Idę i widzę 50 zł.
Rozglądam się i zastanawiam czy to nie żart.
Podnoszę, chwila wahania, wchodzę do jednego z pokoi, wcale nie tego przy drzwiach którego leżały pieniądze. Pytam.
Jeden z panów podrywa się i wyciąga zawartość kieszeni. Papierki, luzem wrzucone pieniądze. Wyciągałem coś na korytarzu – tłumaczy – jeśli nie ma tu pięćdziesiątki to pewnie moja.
Nie ma. Oddaję mu znalezisko. Należy się dobra kawa – mówi rozpromieniony szczęściarz.

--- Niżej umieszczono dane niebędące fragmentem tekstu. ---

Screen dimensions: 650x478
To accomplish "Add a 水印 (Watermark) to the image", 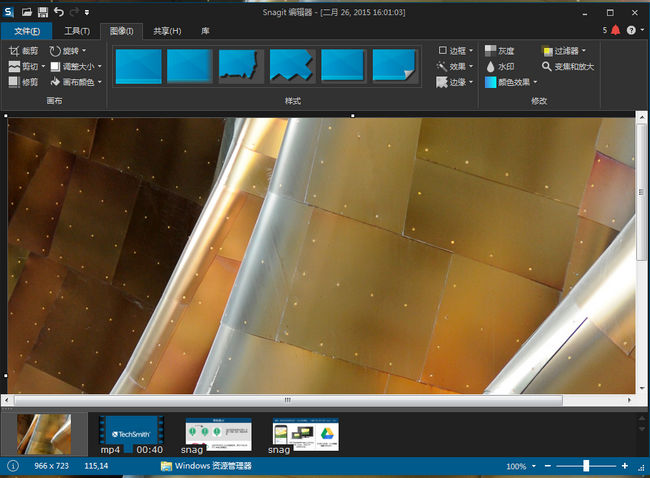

Naiwniara – myślę oklapując na fotel przy swoim biurku. Dorzuciłabym do butów – cmokam kiwając głową. Odruch, którego żałuję. Nie zastanowiłam się.
Czemu od razu trafiłam na właściciela albo cwaniaczka? Gdyby w tym pokoju nikt nie przyznał się do zguby, zabrałabym te pieniądze. Taka jest prawda.
Ewa
i dobrze zrobilas ze zapytals ..milabyś poznej wyrzuty sumienia…
jesteś chyba za uczciwa
banalna – jake k…. wyrzuty ? powinna brać !!!
ja bym se do fiskusa dołozył 🙁
calusy
bejbe, jak my nie oddałyśmy 500 zetów ZNALEZIONYCH, to ty się 50 przejmujesz? No… mogłaś nie oddawać. „Kijem tego, co nie pilnuje swego”.
Z drugiej strony może facet miał na kaszkę dla małego dziecka przeznaczyć, albo na szczepionki dla chorej żony, na schronisko oddać, nowy paltocik sobie kupić, bo w starym za chłodno, może 100 potrzebniejszych spraw, niż Twoje buty.
Znaleźć kasę to taka moralnie wątpliwa sytuacja.
Chociaż ja tam pieprzę wszystko z góry i jak leży to moje :)P
znalezione – nie kradzione i tyle !
Ewa, niewiele osób by chciało odnaleźć właściciela tych pieniędzy…
Bardzo ładnie postąpiłaś… .
Pozostaje mieć nadzieję, że to rzeczywisty właściciel… .
zazdroszczę wiary w ludzi… bo nie wierzę że jestes naiwana ;o)))
hmm sam nie wiem. mała kwota – szukać właściciela, średnia – nie szukać, duża – szukać? odwrotnie? czy jakiś inny mechanizm?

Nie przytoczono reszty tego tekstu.